DI ANTONELLO TOMANELLI
Spesso rinunciamo a fare o dire cose che nevitabilmente ci calerebbero in una situazione di grande imbarazzo. Ma quando l’istinto vince sempre sul pudore, allora significa che ti chiami Zelensky.
Per la seconda volta consecutiva, l’Academy Awards ha negato al presidente ucraino l’apparizione alla Notte degli Oscar.
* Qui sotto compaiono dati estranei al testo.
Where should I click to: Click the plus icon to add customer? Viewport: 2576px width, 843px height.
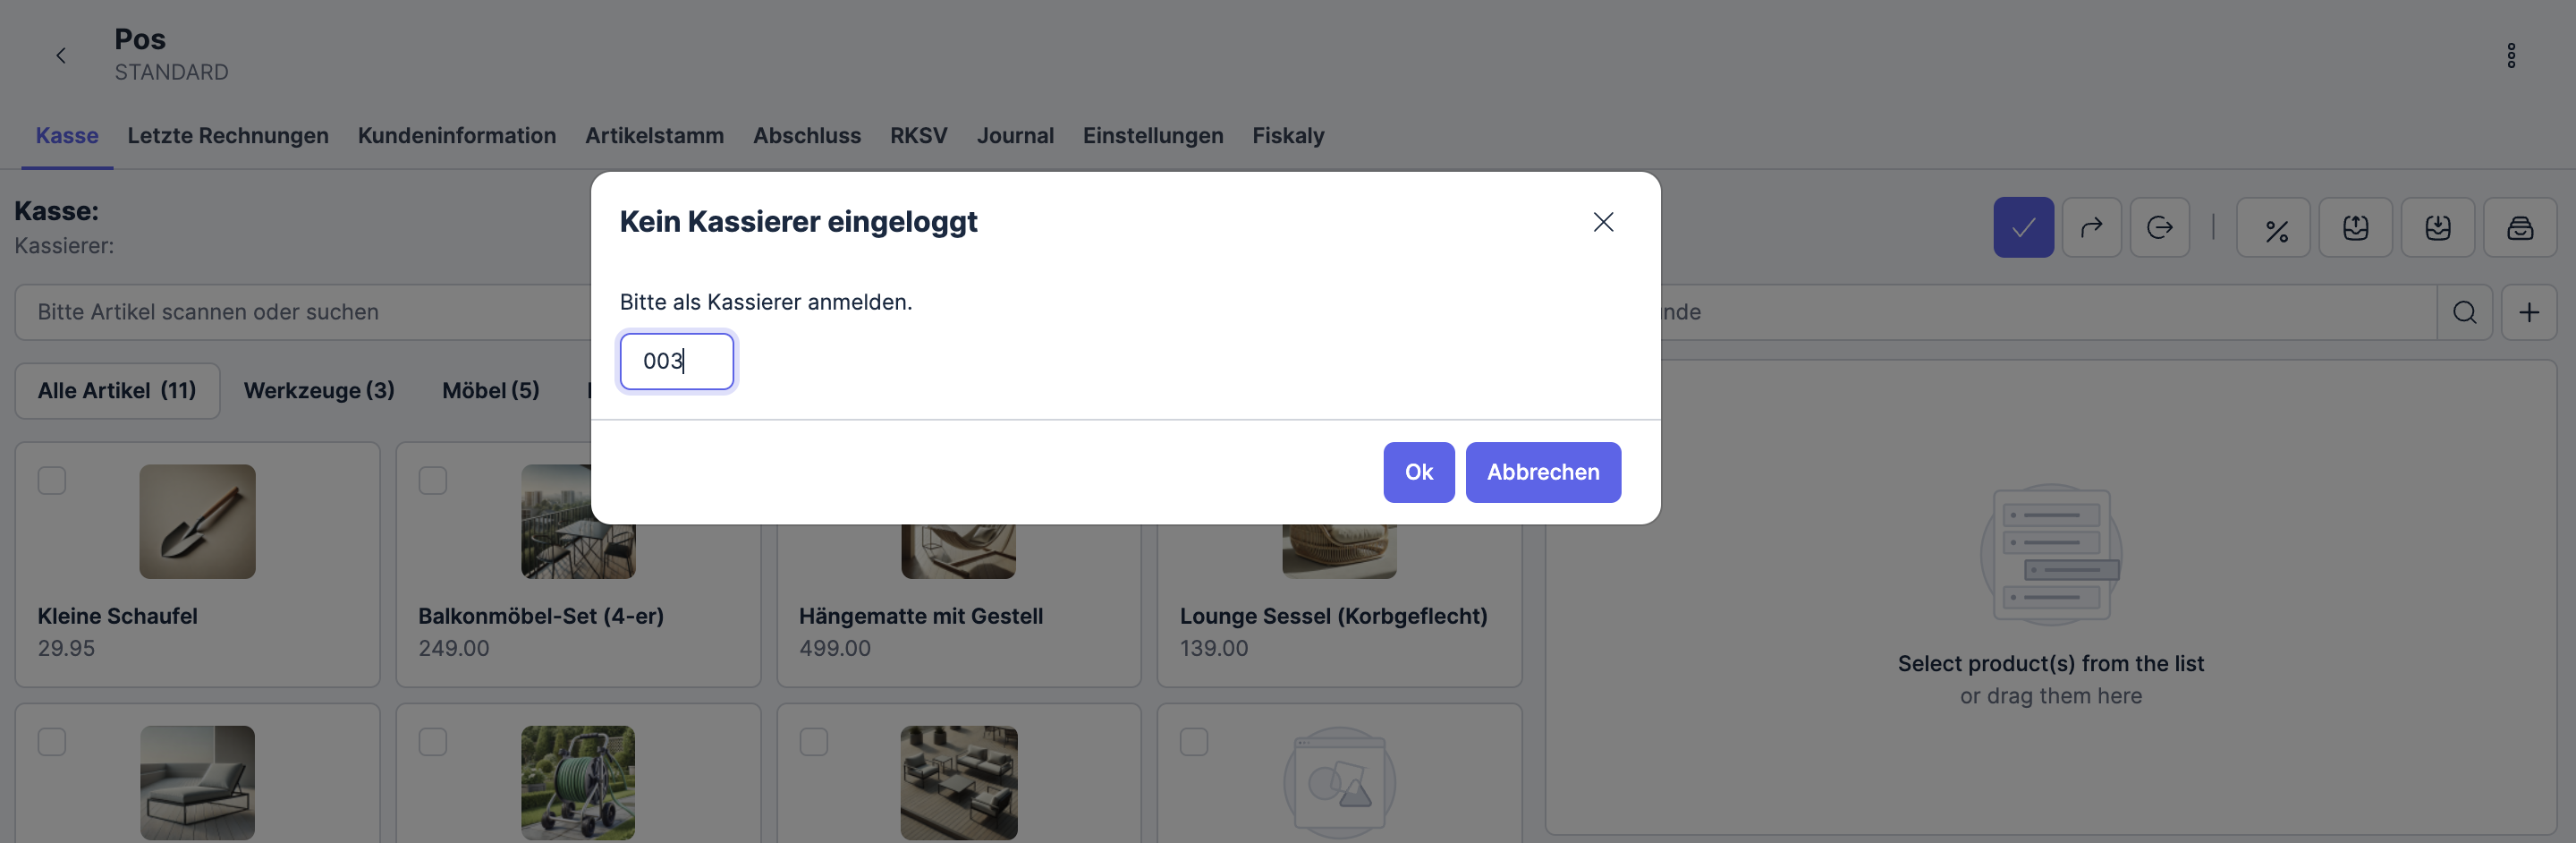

Il suo produttore, Will Packer, ha motivato il rifiuto considerando quell’invito inopportuno, perché avrebbe dato al pubblico l’impressione che la soglia di attenzione verso i popoli in guerra si alza soltanto quando le vittime sono bianche.
Molto diplomatico Will Packer, e certamente molto più intelligente di Zelensky, il quale difetta persino di quel minimo di intuito che avrebbe indotto chiunque a concludere che difficilmente un uomo come Packer, rigorosamente di colore, avrà digerito le svastiche sulle bandiere del battaglione Azov e le Avenue ucraine dedicate a Stepan Bandera.
Infatti, a Zelensky non è bastato il niet dell’anno scorso, peraltro proveniente sempre dallo stesso Packer. Probabilmente Zelensky ha fatto troppo affidamento sull’endorsement di un attore scocomerato del calibro di Sean Penn, fattosi notare più che altro per aver più volte scambiato le donne per sacchi da boxe, chiesto pubblicamente come possa un figlio di puttana come il produttore messicano Inarritu possedere la green card, ed aver intervistato lo stragista narcotrafficante El Chapo prima che venisse catturato e rinchiuso per sempre nel penitenziario federale di massima sicurezza del Colorado.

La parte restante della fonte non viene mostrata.